What to produce:
Transcribe the following entries letter for letter, without the pictures.

Saved entries
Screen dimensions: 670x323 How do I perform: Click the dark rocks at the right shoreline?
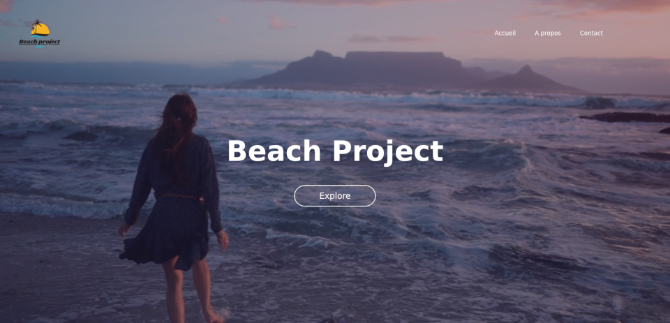tap(627, 117)
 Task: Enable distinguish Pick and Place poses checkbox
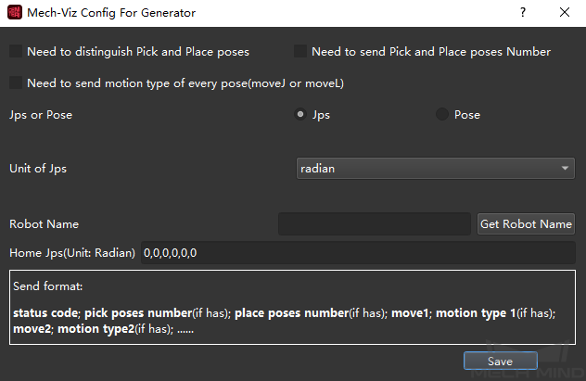(16, 52)
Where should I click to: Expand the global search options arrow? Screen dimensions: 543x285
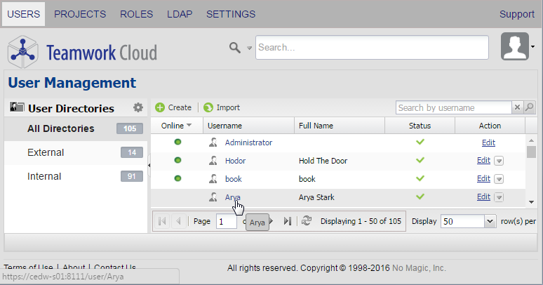pos(249,48)
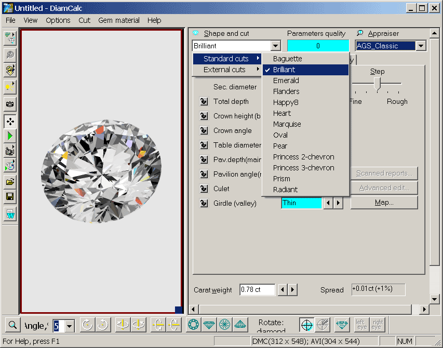Toggle the fix button beside Total depth
This screenshot has height=348, width=443.
(204, 102)
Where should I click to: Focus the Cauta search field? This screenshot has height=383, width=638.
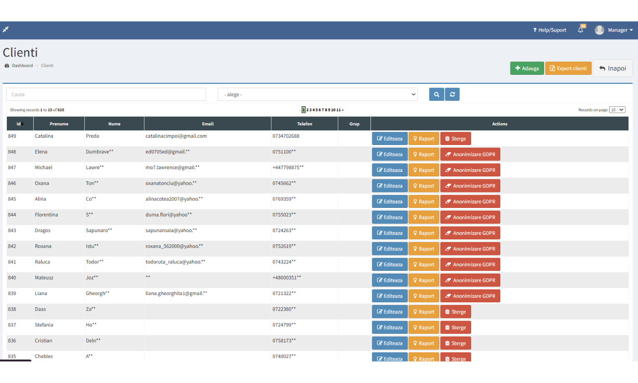(x=106, y=94)
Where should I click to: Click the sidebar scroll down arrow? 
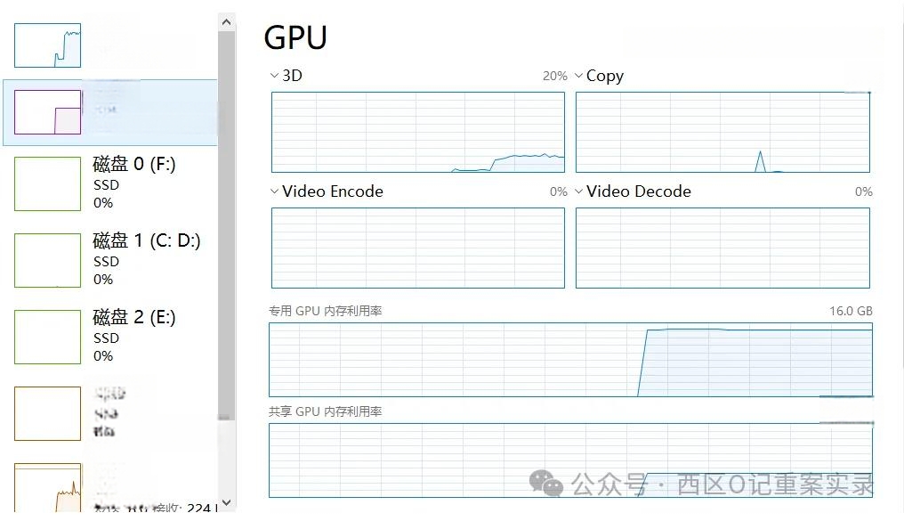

Answer:
Screen dimensions: 670x323 How do I perform: Click the dark rocks at the right shoreline?
tap(627, 117)
 Task: Enable distinguish Pick and Place poses checkbox
(16, 52)
Where should I click to: Expand the global search options arrow? Screen dimensions: 543x285
pos(249,48)
Toggle the fix button beside Total depth
This screenshot has height=348, width=443.
(204, 102)
Where should I click to: Focus the Cauta search field? This screenshot has height=383, width=638.
(x=106, y=94)
Where should I click to: Click the sidebar scroll down arrow? 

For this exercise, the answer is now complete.